─── Excerpted passage

The accompanying consolidated condensed financial statements include the financial statements of the Company and its wholly-owned subsidiaries. All significant intercompany accounts and transactions are eliminated in consolidation.

(3) Net Income Per Common Share

Net income per common share has been computed and presented pursuant to the provisions of Statement of Financial Accounting Standards (SFAS) No. 128, “Earnings Per Share”. Net income per share is based on the weighted average number of shares outstanding during the period. Net income per share assuming dilution is based on the weighted average number of shares and, if dilutive, common equivalent shares for stock options outstanding during the period.

 

     Three Months Ended    Six Months Ended
     August 2,
2008
   August 4,
2007
   August 2,
2008
   August 4,
2007

Weighted Average Common Shares Outstanding – Basic

   6,999,303    6,901,265    6,966,642    6,866,104

Effect of Dilutive Options

   523,410    676,483    515,647    707,119
                   

Weighted Average Common Shares Outstanding – Diluted

   7,522,713    7,577,748    7,482,289    7,573,223
                   

For the three months and six months ended August 2, 2008, the diluted per share amounts do not reflect options outstanding of 179,600 and 170,763, respectively. For the three months and six months ended August 4, 2007, the diluted per share amounts do not reflect options outstanding of 150,200 and 157,300, respectively. These outstanding options were not included because the exercise price of the options was greater than the average market price of the underlying stock during the periods presented.

──────
─── Collected material

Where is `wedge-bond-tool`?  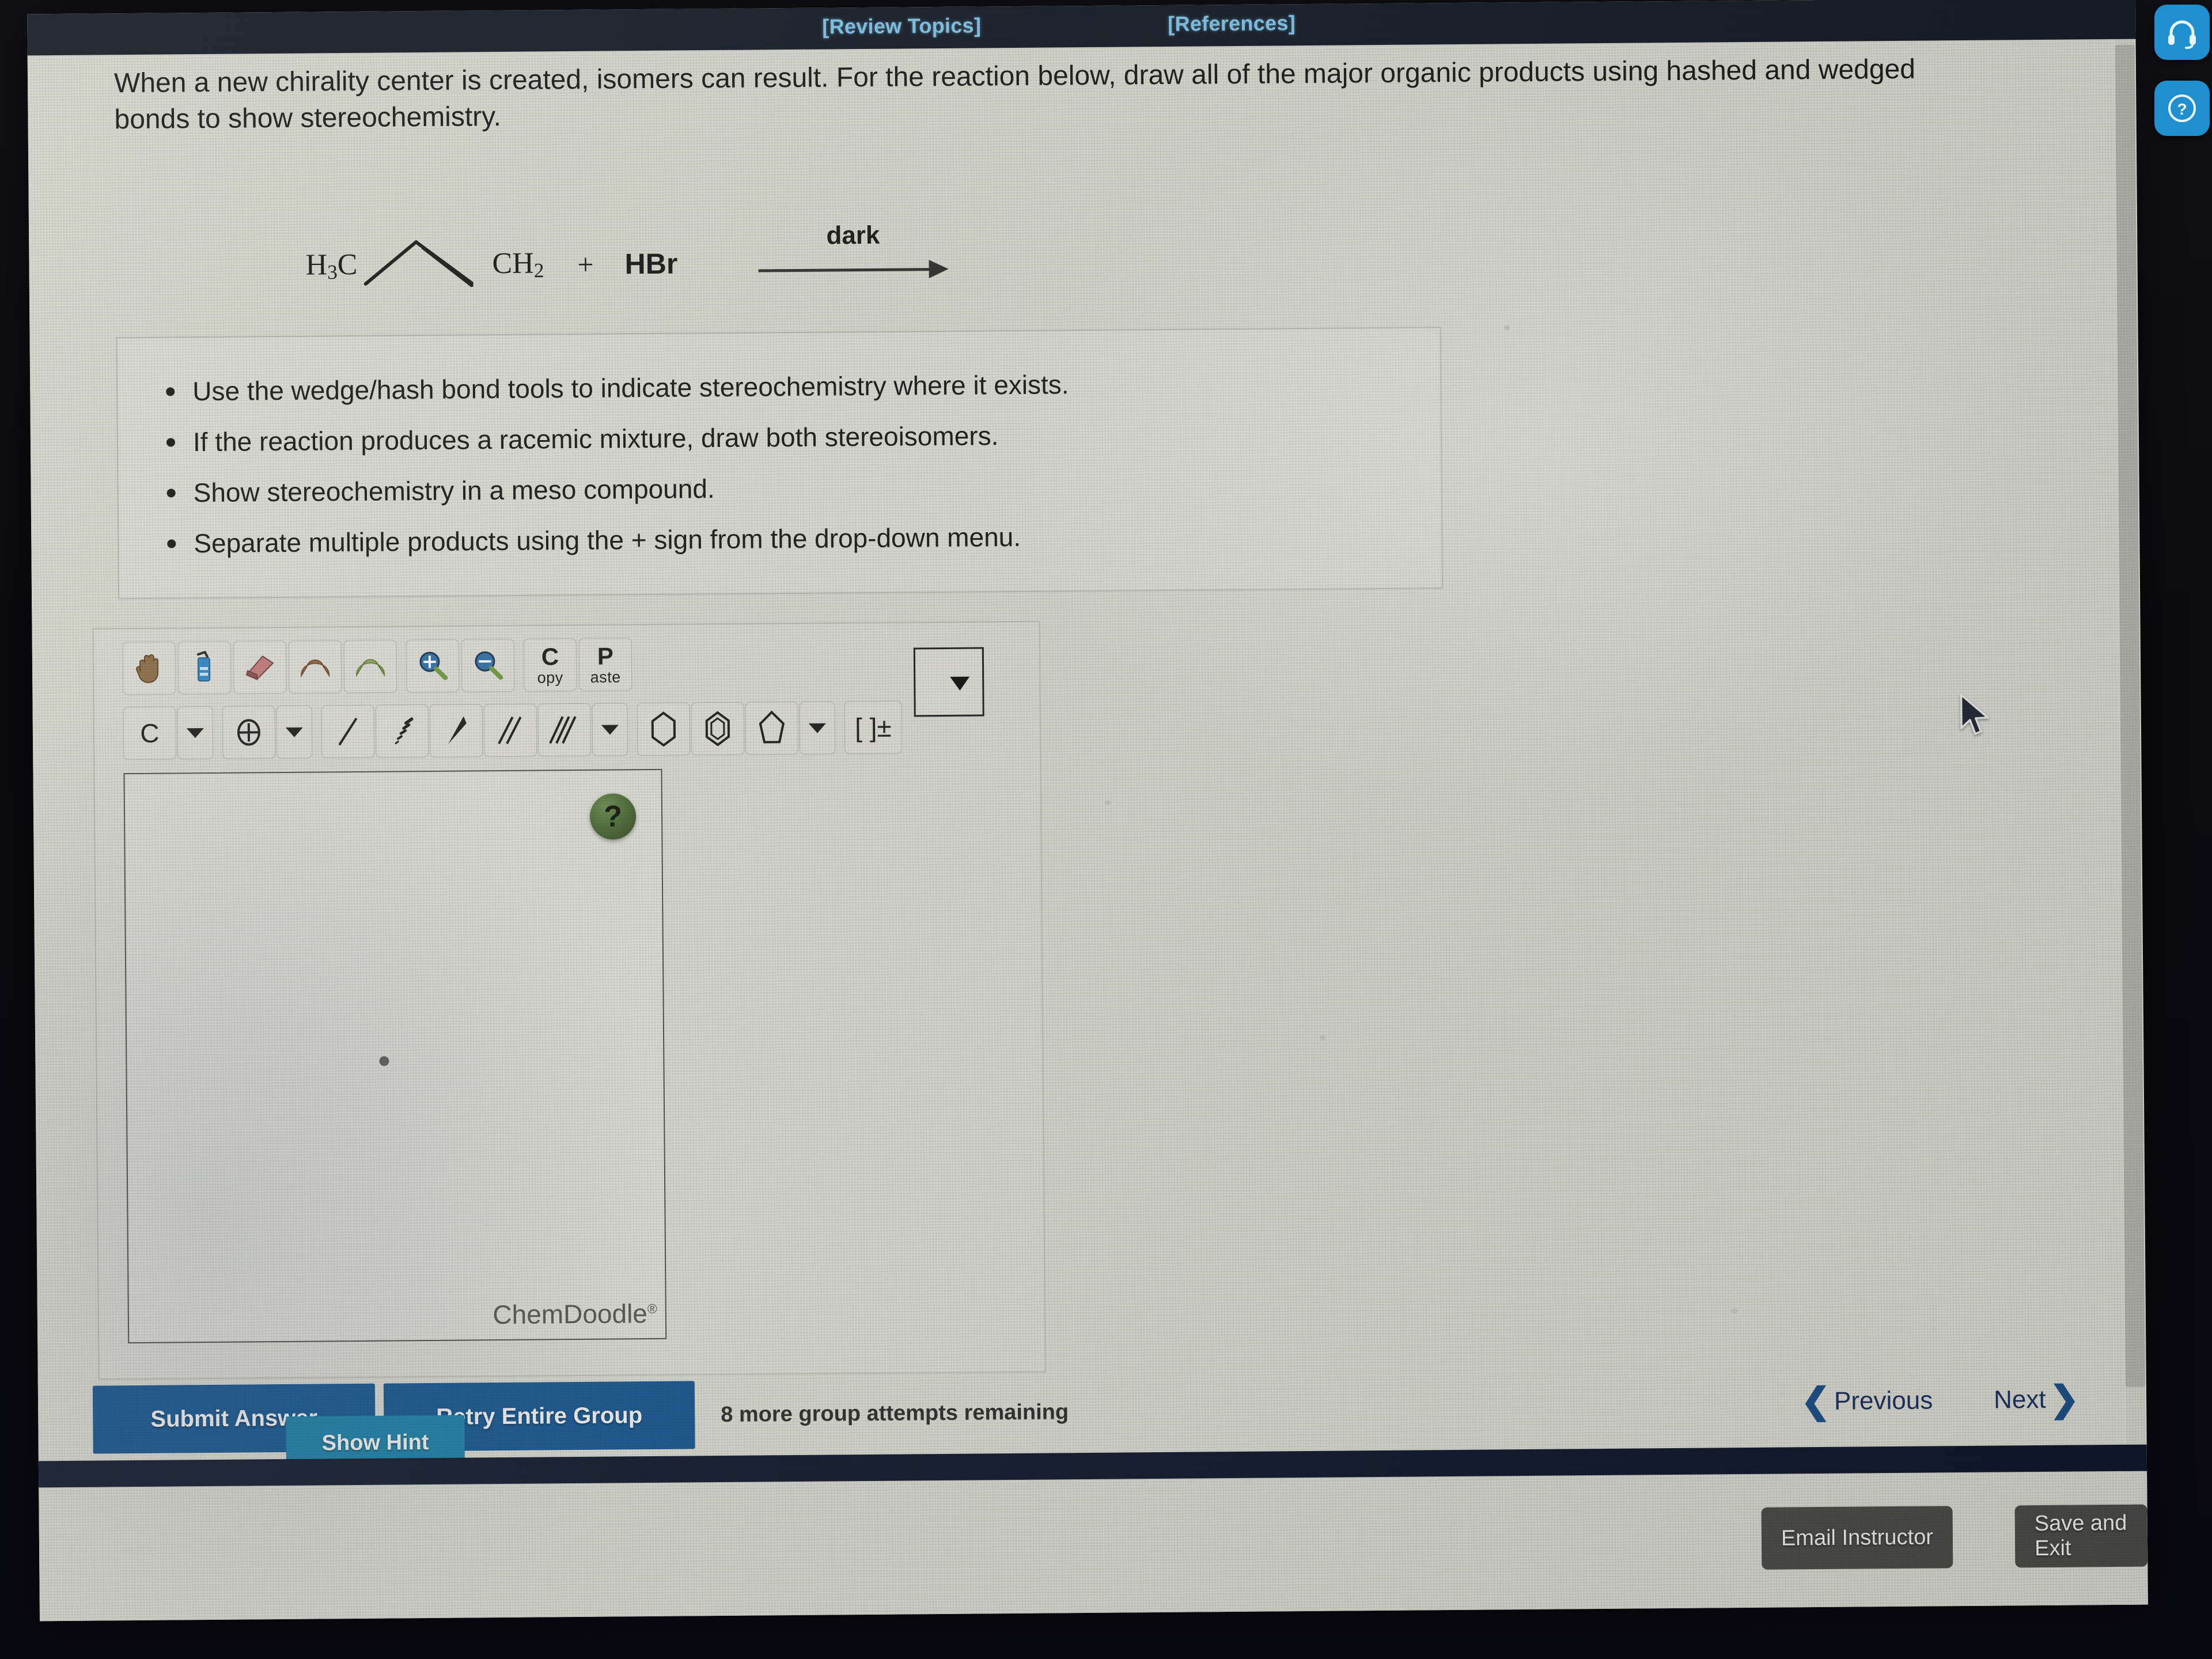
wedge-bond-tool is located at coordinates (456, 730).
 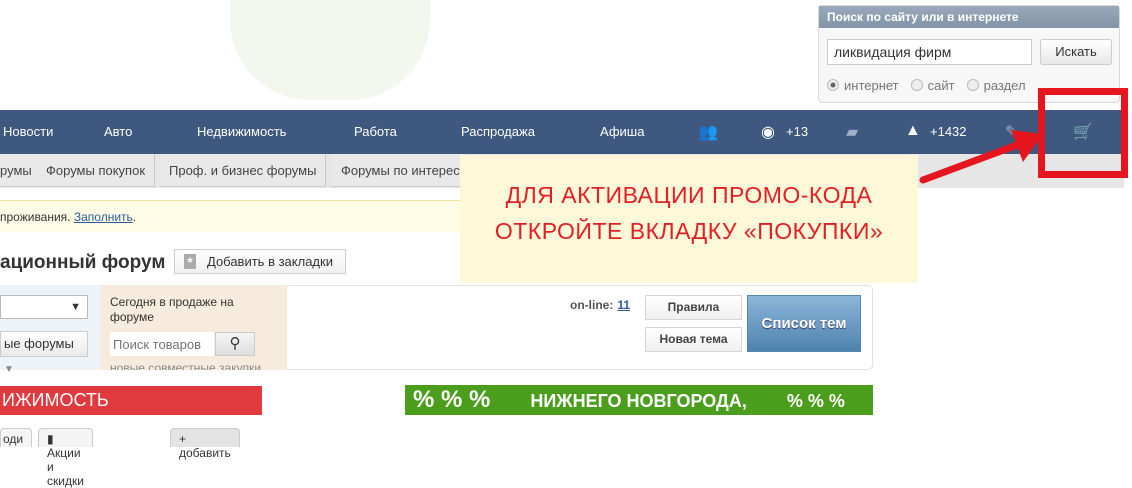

──────

— Job —
Output the earnings-per-share passage word for word, starting with "(3) Net Income" and going on through "options outstanding during the period.".

— Answer section —
(3) Net Income Per Common Share

Net income per common share has been computed and presented pursuant to the provisions of Statement of Financial Accounting Standards (SFAS) No. 128, “Earnings Per Share”. Net income per share is based on the weighted average number of shares outstanding during the period. Net income per share assuming dilution is based on the weighted average number of shares and, if dilutive, common equivalent shares for stock options outstanding during the period.